- EXERCISE AIM: Take the part of the entries that opens with the line containing "Identify the location of address-bar: ⛉" and closes at the end of the entries, and write it out again with "screenshot" changed to "screen capture" wherever it occurs. Leave everything else unchanged.

- DATASET EXTRACT:

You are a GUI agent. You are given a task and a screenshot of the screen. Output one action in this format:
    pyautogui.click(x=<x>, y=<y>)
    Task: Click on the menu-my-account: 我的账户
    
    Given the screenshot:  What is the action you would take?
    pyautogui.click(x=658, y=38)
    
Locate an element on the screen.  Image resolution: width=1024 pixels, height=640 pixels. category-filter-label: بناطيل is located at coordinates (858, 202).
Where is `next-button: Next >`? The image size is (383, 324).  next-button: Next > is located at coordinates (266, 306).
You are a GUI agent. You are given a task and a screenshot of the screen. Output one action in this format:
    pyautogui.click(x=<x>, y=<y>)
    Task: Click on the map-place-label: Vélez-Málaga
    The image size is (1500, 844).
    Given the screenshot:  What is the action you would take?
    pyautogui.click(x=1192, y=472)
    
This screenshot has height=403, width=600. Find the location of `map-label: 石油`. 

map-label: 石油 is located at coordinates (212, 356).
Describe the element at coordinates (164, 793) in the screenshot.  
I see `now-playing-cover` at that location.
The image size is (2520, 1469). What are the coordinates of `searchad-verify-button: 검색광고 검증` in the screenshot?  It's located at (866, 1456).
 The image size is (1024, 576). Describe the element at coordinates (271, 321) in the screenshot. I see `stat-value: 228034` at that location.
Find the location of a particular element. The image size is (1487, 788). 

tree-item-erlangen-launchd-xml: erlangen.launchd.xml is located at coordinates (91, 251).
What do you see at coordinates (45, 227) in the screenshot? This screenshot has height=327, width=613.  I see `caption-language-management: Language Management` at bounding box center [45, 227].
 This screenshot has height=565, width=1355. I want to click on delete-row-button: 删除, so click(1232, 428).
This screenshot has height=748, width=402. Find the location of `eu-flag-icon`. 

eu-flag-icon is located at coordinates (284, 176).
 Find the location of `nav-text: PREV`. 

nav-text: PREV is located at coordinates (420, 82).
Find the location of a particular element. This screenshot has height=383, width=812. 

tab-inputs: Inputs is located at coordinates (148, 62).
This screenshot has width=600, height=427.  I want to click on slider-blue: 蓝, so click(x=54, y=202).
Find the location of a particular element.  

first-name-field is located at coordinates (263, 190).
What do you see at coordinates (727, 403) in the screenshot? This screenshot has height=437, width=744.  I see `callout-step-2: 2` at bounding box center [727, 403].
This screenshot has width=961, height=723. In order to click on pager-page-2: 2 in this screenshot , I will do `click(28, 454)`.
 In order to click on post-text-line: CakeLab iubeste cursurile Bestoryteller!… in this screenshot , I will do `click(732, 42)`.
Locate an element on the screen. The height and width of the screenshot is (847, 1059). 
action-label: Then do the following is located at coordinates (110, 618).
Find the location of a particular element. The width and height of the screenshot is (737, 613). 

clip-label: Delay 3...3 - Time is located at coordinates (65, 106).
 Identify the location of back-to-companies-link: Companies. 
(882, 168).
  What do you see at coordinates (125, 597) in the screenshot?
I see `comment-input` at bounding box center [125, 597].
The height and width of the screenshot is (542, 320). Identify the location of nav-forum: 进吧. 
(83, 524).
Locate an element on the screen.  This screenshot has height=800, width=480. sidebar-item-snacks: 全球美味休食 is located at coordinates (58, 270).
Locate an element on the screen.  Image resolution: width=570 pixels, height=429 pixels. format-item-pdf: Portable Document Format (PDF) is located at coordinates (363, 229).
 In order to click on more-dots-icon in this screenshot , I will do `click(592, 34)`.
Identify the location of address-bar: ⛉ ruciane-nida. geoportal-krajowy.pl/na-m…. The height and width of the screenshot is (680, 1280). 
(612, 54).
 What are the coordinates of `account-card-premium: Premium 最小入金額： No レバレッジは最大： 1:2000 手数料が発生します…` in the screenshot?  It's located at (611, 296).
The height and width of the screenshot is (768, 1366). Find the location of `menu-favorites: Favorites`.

- TASK ANSWER:
Identify the location of address-bar: ⛉ ruciane-nida. geoportal-krajowy.pl/na-m…. The height and width of the screen capture is (680, 1280). 
(612, 54).
 What are the coordinates of `account-card-premium: Premium 最小入金額： No レバレッジは最大： 1:2000 手数料が発生します…` in the screen capture?  It's located at (611, 296).
The height and width of the screen capture is (768, 1366). Find the location of `menu-favorites: Favorites`.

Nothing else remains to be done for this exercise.